- Relator(a)
- Ministro Luiz Fux
- Órgão julgador
- Primeira Turma
- Data do julgamento
- 02/02/2010
- Data de publicação
- 19/02/2010
STJ – Acórdão, Rel. Ministro Luiz Fux, Primeira Turma, j. 02/02/2010, p. 19/02/2010
PROCESSUAL CIVIL E TRIBUTÁRIO. RECURSO ESPECIAL. EMBARGOS À EXECUÇÃO OPOSTOS PELA FAZENDA PÚBLICA. EXCESSO DE EXECUÇÃO. DEMONSTRATIVO DA MEMÓRIA DE CÁLCULOS. NECESSIDADE. APLICAÇÃO DO ART. 739-A, §5° DO CPC . 1. A ratio do novel disposto no art. 739, §5°, do CPC é aplicável aos embargos à execução opostos pela Fazenda Pública quando fundar-se em excesso de execução, haja vista ser dever legal, que atinge todos os executados, a apresentação de memória discriminada de cálculos, sob pena de rejeição liminar dos mesmos.
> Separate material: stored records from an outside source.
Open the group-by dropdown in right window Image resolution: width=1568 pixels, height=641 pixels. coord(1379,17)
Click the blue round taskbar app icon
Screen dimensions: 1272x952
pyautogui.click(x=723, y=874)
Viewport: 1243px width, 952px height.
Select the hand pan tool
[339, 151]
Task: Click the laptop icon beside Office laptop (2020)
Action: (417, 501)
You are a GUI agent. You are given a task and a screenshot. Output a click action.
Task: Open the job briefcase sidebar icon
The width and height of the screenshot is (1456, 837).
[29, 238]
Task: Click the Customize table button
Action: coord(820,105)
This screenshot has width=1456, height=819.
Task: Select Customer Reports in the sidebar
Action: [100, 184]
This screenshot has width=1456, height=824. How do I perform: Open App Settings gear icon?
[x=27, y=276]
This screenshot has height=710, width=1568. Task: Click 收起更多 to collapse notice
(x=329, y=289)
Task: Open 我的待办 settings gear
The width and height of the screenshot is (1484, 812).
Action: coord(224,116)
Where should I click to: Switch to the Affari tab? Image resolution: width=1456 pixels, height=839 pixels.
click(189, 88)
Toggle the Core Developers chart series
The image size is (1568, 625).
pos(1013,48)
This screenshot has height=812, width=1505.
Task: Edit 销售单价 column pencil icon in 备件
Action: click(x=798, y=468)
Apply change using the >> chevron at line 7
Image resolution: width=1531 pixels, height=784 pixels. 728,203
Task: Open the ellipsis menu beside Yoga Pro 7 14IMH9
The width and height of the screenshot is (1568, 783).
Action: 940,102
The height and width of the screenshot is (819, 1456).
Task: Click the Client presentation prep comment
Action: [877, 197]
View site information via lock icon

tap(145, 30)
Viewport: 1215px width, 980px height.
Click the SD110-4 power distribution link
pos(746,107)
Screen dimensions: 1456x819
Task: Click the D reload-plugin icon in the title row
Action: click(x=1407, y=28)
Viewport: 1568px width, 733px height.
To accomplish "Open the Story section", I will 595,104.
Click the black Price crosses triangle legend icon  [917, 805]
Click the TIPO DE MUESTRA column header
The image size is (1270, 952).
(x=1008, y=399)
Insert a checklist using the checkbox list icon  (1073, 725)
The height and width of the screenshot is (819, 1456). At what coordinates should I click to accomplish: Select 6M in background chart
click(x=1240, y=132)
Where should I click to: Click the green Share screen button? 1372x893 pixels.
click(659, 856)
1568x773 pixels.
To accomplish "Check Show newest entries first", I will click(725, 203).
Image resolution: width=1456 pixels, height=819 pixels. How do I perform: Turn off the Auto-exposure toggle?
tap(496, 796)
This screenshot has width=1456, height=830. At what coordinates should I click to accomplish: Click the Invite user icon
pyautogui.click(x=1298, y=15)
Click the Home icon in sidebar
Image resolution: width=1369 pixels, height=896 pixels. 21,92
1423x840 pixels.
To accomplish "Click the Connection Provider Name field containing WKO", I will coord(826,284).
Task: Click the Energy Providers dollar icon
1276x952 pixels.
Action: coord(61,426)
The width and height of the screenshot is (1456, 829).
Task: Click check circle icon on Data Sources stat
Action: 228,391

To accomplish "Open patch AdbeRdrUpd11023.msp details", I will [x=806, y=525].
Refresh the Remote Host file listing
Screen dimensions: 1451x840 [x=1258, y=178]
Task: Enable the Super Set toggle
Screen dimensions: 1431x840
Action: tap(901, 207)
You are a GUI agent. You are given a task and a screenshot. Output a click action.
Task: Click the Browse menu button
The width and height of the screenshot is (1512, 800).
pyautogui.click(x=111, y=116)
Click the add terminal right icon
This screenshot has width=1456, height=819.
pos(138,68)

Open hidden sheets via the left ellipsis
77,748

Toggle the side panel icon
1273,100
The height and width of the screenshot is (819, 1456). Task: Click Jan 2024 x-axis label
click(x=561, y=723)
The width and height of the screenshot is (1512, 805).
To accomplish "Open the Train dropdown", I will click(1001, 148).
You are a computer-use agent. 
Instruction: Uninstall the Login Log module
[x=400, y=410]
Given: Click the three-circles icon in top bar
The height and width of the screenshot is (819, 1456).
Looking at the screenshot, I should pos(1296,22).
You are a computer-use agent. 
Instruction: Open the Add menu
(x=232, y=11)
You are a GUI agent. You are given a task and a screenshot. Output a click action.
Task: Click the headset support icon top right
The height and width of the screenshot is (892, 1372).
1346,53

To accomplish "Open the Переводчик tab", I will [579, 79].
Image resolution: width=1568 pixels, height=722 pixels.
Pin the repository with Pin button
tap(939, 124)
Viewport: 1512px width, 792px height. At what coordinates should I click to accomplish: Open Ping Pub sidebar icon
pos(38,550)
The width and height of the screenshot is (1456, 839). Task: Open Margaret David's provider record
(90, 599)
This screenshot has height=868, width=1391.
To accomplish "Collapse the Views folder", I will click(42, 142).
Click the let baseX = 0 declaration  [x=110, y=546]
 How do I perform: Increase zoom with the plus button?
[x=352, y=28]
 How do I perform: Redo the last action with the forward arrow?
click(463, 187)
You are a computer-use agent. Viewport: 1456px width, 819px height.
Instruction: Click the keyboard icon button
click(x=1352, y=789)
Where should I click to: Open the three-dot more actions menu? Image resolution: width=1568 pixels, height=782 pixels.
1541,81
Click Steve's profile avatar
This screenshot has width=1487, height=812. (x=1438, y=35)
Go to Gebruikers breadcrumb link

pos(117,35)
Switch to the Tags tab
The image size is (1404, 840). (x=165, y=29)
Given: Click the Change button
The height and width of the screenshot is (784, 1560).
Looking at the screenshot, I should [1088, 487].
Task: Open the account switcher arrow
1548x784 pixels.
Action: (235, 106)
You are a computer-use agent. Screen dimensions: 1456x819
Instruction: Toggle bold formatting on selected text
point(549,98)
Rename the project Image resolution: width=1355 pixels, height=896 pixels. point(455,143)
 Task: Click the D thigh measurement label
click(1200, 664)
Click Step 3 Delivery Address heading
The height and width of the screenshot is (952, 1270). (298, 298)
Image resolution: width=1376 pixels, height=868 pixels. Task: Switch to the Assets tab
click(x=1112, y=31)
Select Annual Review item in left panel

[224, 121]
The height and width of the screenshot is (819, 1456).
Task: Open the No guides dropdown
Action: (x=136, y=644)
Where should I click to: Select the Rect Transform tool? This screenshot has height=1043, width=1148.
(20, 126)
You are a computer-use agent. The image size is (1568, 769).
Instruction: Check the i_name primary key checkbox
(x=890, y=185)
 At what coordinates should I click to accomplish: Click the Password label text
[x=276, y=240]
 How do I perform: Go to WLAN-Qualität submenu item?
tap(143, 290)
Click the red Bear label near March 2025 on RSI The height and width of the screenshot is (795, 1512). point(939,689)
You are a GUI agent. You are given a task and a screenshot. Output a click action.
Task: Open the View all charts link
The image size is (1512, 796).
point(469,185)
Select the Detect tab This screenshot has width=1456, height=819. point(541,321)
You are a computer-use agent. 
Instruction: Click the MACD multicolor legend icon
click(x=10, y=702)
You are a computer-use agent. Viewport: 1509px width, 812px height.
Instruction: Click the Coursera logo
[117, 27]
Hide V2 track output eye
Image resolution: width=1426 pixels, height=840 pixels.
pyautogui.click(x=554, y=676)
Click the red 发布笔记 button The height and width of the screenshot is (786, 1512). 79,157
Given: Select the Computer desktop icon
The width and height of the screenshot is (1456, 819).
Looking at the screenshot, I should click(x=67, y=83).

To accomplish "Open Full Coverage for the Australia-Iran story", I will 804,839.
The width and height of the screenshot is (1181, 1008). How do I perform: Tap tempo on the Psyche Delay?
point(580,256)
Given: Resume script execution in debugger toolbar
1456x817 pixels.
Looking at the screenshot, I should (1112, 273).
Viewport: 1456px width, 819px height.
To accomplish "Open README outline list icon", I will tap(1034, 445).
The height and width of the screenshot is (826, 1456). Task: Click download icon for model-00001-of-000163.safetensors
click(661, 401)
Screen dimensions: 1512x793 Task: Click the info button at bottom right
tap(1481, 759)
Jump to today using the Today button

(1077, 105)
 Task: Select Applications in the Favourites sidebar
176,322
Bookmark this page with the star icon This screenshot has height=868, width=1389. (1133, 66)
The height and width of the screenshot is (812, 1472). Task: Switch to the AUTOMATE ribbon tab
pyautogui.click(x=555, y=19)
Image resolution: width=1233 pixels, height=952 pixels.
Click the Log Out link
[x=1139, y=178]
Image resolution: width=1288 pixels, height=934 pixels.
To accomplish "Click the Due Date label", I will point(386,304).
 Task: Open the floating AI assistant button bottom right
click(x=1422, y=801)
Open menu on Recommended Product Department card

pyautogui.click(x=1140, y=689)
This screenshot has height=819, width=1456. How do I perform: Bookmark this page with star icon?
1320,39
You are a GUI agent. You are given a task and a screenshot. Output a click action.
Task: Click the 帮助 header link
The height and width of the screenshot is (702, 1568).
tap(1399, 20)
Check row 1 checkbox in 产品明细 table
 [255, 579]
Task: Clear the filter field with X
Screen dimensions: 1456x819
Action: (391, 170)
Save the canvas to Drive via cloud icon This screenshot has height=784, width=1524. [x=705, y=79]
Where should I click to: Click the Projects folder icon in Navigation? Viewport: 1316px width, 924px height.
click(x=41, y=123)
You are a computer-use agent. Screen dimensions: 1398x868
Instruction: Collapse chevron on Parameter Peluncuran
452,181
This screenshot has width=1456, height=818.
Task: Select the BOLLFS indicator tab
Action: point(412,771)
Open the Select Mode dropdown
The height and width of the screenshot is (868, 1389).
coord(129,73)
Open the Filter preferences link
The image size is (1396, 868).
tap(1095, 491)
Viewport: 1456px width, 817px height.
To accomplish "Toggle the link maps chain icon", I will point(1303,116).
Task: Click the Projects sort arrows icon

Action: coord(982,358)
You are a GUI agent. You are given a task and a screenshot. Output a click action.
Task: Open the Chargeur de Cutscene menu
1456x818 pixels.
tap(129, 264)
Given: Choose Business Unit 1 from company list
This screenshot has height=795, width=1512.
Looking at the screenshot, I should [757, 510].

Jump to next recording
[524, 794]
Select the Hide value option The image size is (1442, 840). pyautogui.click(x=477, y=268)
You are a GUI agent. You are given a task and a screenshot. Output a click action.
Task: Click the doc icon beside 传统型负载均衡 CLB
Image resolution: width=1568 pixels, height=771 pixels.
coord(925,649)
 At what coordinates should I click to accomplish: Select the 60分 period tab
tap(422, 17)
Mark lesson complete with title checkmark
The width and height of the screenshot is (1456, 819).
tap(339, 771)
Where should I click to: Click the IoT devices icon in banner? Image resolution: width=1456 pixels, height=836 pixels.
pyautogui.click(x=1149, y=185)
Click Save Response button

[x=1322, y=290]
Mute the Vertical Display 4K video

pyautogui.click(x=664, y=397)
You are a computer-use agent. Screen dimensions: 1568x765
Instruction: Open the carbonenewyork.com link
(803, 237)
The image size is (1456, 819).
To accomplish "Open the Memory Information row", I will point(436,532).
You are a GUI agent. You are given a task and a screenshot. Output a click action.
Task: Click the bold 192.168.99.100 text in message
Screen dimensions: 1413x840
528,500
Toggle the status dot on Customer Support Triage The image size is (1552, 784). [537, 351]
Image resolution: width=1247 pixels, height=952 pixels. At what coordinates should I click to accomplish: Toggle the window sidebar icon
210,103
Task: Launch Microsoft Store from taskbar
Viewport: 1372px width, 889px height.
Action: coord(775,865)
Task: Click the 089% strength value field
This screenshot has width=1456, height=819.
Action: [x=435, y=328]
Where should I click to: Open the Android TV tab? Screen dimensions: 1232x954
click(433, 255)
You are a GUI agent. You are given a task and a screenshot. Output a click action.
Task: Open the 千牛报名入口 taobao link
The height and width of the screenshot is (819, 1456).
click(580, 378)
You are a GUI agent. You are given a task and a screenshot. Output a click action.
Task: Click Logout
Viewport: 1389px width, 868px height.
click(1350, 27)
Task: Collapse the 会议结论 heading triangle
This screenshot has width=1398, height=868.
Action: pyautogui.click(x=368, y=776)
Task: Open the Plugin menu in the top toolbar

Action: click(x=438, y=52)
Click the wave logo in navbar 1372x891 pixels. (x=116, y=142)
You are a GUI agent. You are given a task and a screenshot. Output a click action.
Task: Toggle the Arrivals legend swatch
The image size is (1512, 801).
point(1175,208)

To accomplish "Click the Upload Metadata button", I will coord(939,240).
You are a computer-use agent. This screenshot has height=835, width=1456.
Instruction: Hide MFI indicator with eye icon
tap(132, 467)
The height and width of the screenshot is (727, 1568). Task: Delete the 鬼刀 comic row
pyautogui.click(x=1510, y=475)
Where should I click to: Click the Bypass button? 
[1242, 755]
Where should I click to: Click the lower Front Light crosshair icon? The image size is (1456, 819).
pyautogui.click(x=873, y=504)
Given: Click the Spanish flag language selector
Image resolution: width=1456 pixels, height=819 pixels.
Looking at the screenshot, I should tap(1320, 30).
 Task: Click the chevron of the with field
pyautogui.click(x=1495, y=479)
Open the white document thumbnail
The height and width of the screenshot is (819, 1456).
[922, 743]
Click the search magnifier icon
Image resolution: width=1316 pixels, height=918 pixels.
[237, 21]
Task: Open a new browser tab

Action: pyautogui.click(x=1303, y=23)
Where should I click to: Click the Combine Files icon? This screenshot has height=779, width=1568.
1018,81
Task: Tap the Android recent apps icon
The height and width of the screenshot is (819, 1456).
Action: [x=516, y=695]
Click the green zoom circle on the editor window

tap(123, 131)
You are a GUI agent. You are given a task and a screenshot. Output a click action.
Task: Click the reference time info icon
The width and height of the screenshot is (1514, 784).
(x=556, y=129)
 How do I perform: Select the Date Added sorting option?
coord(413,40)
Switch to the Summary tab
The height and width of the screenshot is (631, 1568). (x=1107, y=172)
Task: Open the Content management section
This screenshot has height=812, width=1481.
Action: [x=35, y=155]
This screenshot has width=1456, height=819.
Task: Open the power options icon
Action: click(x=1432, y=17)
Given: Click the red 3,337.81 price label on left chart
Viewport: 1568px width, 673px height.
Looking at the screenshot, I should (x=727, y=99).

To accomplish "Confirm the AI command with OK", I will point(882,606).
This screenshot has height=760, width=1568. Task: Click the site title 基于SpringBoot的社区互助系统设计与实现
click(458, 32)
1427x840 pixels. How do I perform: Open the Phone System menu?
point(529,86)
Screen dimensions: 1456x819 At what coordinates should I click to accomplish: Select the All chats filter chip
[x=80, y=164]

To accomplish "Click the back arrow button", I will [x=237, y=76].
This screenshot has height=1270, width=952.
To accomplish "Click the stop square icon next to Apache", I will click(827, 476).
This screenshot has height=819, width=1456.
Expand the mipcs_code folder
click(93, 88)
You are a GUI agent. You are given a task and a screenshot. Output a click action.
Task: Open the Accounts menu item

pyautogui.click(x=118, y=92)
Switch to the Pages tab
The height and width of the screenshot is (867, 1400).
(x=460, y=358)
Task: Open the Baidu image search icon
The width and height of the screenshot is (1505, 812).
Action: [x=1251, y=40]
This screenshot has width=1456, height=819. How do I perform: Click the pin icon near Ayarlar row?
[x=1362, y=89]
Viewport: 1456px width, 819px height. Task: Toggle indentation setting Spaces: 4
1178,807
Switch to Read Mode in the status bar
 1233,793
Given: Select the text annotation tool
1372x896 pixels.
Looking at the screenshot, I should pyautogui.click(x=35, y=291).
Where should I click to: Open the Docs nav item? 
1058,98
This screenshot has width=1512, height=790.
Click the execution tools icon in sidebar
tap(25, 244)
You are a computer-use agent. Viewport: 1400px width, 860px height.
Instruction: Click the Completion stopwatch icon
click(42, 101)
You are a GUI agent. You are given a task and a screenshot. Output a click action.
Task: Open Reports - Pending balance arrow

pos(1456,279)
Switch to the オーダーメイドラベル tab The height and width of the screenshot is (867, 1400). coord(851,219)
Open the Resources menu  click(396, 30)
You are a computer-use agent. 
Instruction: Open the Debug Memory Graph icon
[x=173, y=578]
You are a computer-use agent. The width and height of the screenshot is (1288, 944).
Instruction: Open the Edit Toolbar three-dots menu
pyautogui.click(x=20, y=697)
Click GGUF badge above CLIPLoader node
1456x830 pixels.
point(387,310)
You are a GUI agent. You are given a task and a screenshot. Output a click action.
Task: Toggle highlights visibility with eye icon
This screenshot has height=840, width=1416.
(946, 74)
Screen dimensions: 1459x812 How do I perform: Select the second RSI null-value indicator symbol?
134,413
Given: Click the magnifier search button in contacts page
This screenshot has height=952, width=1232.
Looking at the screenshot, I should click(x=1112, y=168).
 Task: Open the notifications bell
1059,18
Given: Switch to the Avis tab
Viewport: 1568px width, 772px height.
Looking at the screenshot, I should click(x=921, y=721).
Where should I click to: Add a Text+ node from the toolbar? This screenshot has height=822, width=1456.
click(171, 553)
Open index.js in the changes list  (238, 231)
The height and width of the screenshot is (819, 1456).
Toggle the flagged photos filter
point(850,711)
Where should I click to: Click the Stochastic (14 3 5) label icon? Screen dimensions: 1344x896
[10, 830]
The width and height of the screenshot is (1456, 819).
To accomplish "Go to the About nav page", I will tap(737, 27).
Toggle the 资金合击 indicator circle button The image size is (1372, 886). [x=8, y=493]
Precedentes: (AgRg no REsp 1095610/RS, Rel. Ministro MAURO CAMPBELL MARQUES, SEGUNDA TURMA, DJe 16/09/2009; REsp 1085948/RS, Rel. Ministra MARIA THEREZA DE ASSIS MOURA, SEXTA TURMA, DJe 01/07/2009; REsp 1099897/RS, Rel. Ministro HERMAN BENJAMIN, SEGUNDA TURMA, DJe 20/04/2009; REsp 1103965/RS, Rel. Ministro HUMBERTO MARTINS, SEGUNDA TURMA, DJe 14/04/2009) 2. A doutrina estabelece ao tratar dos embargos à execução com fundamento em excesso de execução que: "Coibindo a prática vetusta de o executado impugnar genericamente o crédito exeqüendo, a lei o obriga a apontar as 'gorduras' do débito apontado pelo credor. Assim é que, 'quando o excesso de execução for fundamento dos embargos, o embargante deverá declarar na petição inicial o valor que entende correto, apresentando memória do cálculo, sob pena de rejeição liminar dos embargos ou de não conhecimento deste fundamento'. A regra decorre não só da experiência prática, mas também do fato de que a execução pode prosseguir somente pela parte remanescente incontroversa (art. 739-A, parágrafo 3°)" (in Fux, Luiz. O novo processo de execução (cumprimento da sentença e a execução extrajudicial). Rio de Janeiro: Forense, 2008. pg. 416) 3. Os embargos de declaração são cabíveis quando houver no acórdão ou sentença, omissão, contradição ou obscuridade, nos termos do art. 535, I e II, do CPC, ou para sanar erro material. 4. Inexiste ofensa ao art. 535 do CPC, quando o Tribunal de origem, embora sucintamente, pronuncia-se de forma clara e suficiente sobre a questão posta nos autos. Deveras, consoante assente, o magistrado não está obrigado a rebater, um a um, os argumentos trazidos pela parte, desde que os fundamentos utilizados tenham sido suficientes para embasar a decisão. 5. Recurso especial a que se nega provimento. (REsp n. 1.115.217/RS, relator Ministro Luiz Fux, Primeira Turma, julgado em 2/2/2010, DJe de 19/2/2010.)